Penso che Kant additando da filosofo il fallimento (momentaneo, io credo) delle teodicee filosofiche — e in particolare di quella di Leibniz — non negasse la concezione del male quale privatio boni ma ne negasse l'utilità in presenza del male radicale e indicasse per alternativa utile una concezione puramente pragmatica del male.
Voi cosa ne pensate?
Mauro Pastore
Salve Mauro Pastore. Non ho mai capito perchè occorra scomodare i "Mostri Sacri" della storia della filosofia per comprendere l'essenza del male.

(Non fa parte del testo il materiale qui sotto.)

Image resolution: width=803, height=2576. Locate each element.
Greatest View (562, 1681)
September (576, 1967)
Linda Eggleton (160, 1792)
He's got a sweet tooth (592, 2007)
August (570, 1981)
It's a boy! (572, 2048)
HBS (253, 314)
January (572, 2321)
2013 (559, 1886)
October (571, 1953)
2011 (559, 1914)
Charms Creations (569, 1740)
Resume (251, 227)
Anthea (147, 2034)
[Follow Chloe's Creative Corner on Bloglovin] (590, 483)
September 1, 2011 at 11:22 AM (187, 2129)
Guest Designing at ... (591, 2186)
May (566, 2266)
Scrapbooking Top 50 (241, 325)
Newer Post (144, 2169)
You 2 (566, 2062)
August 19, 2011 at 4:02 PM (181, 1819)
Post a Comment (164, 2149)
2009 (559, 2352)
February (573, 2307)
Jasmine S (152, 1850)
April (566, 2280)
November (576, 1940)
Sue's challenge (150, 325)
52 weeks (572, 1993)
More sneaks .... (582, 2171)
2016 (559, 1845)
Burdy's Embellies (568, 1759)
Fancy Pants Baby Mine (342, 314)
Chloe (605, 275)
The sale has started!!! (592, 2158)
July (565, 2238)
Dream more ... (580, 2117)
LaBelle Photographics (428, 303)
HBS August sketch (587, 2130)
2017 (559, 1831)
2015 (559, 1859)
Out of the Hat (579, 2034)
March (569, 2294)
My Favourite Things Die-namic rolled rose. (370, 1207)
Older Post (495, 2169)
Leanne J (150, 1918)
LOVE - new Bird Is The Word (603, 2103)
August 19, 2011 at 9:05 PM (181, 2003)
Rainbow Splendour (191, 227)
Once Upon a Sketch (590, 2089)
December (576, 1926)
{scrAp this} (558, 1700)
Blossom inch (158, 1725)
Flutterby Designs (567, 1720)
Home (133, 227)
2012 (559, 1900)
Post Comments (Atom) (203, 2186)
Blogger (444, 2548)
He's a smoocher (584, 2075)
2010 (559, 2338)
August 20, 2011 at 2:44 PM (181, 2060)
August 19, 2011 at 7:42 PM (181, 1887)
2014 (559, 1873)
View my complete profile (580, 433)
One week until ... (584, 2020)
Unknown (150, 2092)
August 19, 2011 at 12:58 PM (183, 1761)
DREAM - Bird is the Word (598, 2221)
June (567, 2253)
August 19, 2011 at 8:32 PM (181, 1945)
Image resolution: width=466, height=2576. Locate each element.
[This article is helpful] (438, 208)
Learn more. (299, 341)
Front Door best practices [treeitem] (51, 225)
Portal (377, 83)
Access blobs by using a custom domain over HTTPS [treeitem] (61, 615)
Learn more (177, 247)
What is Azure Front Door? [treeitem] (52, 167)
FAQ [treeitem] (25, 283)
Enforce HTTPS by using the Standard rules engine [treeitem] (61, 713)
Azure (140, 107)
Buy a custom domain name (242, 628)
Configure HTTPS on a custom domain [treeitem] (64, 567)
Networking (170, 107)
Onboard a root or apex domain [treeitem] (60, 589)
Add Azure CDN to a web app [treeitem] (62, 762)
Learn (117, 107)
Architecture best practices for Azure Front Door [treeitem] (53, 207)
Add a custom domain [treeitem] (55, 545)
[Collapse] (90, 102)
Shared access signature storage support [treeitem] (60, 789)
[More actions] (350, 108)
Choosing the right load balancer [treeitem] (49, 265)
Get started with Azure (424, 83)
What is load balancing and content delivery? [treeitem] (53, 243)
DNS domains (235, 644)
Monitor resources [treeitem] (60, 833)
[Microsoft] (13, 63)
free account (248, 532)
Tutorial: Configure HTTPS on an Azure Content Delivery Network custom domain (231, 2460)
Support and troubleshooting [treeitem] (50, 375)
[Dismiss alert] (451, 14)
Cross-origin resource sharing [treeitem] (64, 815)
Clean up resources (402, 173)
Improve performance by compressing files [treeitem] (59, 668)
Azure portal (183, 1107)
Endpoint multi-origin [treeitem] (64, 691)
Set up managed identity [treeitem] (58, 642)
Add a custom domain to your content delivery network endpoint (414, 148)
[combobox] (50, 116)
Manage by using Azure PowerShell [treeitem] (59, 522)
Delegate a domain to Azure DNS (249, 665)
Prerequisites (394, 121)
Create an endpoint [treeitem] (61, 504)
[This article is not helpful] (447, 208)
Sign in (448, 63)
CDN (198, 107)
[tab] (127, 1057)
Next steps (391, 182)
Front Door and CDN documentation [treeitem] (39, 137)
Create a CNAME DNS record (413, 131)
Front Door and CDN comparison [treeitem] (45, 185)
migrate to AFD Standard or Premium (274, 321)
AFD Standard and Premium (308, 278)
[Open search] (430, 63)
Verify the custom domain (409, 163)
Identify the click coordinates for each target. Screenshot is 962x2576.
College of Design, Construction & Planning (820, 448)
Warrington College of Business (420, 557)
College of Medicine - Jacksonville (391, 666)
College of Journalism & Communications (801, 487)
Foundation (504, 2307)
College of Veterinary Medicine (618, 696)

A un pistola come me sembra che il buio non esista, ma che "buio" venga chiamato solo ciò che è privo di luce, ovvero il "buio" esprimerebbe solo l'assenza di ciò che è (mi sembra che la luce sia.....no?). Perciò il buio consisterebbe nella relativa assenza della luce.
Sempre a me, sembra che il freddo non esista (lasciamo stare le sensazioni, stiamo parlando di esistenze oggettive, non soggettive).
Io - assieme a quei poverini dei fisici - credo che esista solo il calore (tanto o poco fino quasi allo zero assoluto).
Quindi il gelo assoluto non esiste.
Ugualmente sembra si possa dire del concetto di "vuoto", contrapposto a quello di "pieno" o comunque di "esistente". (scusami ma le le mie ridicole similitudini riguardano solo gli eventuali lettori non molto "smagati", non son certo rivolte e te che sei persona - mi pare - assai dotta).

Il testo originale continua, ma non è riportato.